▶ **Selected text**:

::::::::

If romantic comedies are our modern-day fairy tales and celebrities our modern-day royalty, then it’s a little surprising that we don’t have more rom-coms about glamorous celebs sweeping everyday folk off their feet. With all due respect to Win A Date With Tad Hamilton!, the best of these remains Notting Hill—a gender-flipped riff on Cinderella by way of a Roman Holiday homage. The film reteamed Hugh Grant with Four Weddings And A Funeral scribe Richard Curtis. And it capped off the ’90s rom-com renaissance by pairing two of the genre’s biggest stars for a meta riff on their public personae: America’s sweetheart meets Britain’s stammering soft boy.
By 1999, Julia Roberts and Hugh Grant were the reigning queen and king of romantic comedies. She’d kicked off the genre’s renaissance with 1990’s Pretty Woman and deconstructed its tropes in 1997’s My Best Friend’s Wedding. He’d launched an entire British rom-com wing with 1994’s Four Weddings And A Funeral and been plugged into lackluster American comedies like 1995’s Nine Months. Casting Roberts to play a world-famous movie star was an obvious choice. And while Curtis briefly considered selecting an actual unknown for the male lead, after auditioning a round of people, he conceded, “Oh fuck, it. Let’s go with Hugh.”

::::::::

▶ **Data records**:

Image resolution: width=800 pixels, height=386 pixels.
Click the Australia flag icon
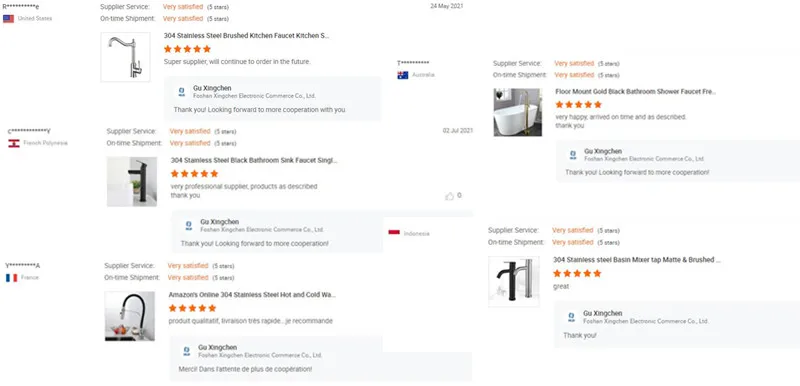(x=403, y=75)
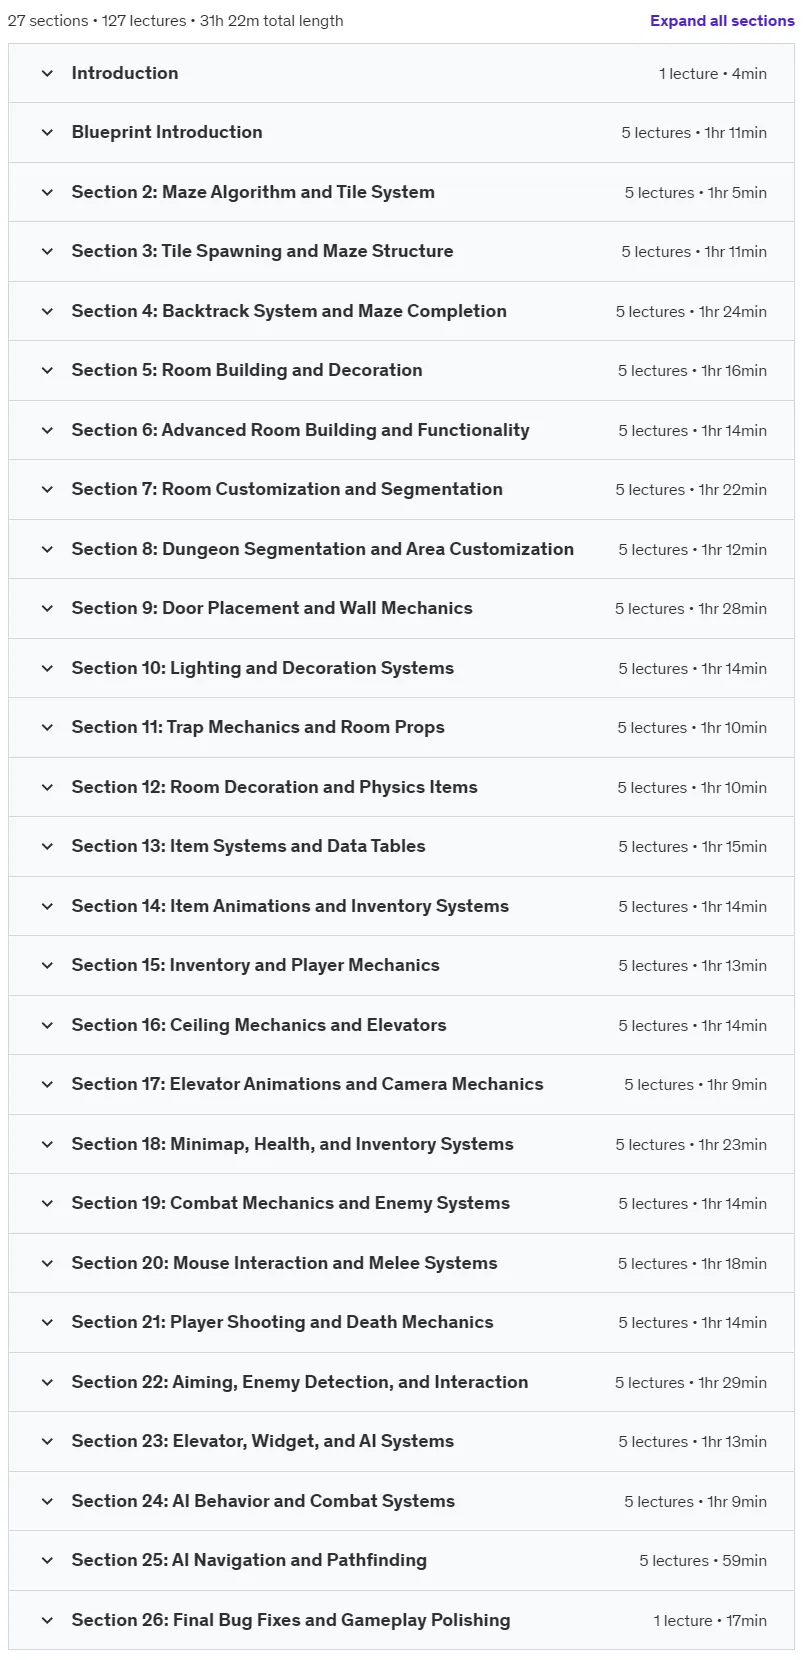811x1660 pixels.
Task: Toggle chevron next to Section 9 Door Placement
Action: [47, 608]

::::::::

▶ **Things to do**:
• a. Return the part of the Notting Hill article starting with "If romantic comedies" and going on through "stammering soft boy.".
• b. According to the Notting Hill article, why is it a little surprising that there aren't more romantic comedies about celebrities sweeping ordinary people off their feet? Answer in one to three sentences.
• c. Please write what comes next in the Notting Hill article, picking up after its final sentence.
The items aren't required for anything here.

▶ **Answers to the exercises**:
• a.
If romantic comedies are our modern-day fairy tales and celebrities our modern-day royalty, then it’s a little surprising that we don’t have more rom-coms about glamorous celebs sweeping everyday folk off their feet. With all due respect to Win A Date With Tad Hamilton!, the best of these remains Notting Hill—a gender-flipped riff on Cinderella by way of a Roman Holiday homage. The film reteamed Hugh Grant with Four Weddings And A Funeral scribe Richard Curtis. And it capped off the ’90s rom-com renaissance by pairing two of the genre’s biggest stars for a meta riff on their public personae: America’s sweetheart meets Britain’s stammering soft boy.

• b. If romantic comedies are our modern-day fairy tales and celebrities our modern-day royalty, then stories of glamorous stars sweeping everyday people off their feet would seem a natural fit for the genre. That is why their scarcity is a little surprising.

• c.
In many ways, Notting Hill is a spiritual sequel to Four Weddings And A Funeral. Both films give Grant an eccentric group of close-knit friends and an aloof American woman to shake up his humdrum existence. And both are interested in long-term dynamics rather than whirlwind romances. A-list American actress Anna Scott (Roberts) first meets unassuming divorcé Will Thacker (Grant) when she wanders into his Notting Hill travel bookshop. She’s charmed enough by their initial interaction that she’s willing to get cleaned up at his apartment when he accidentally spills orange juice on her. The “surreal but nice” experience ends with Anna impulsively kissing him, which kicks off a complex on-again/off-again relationship that lasts over a year.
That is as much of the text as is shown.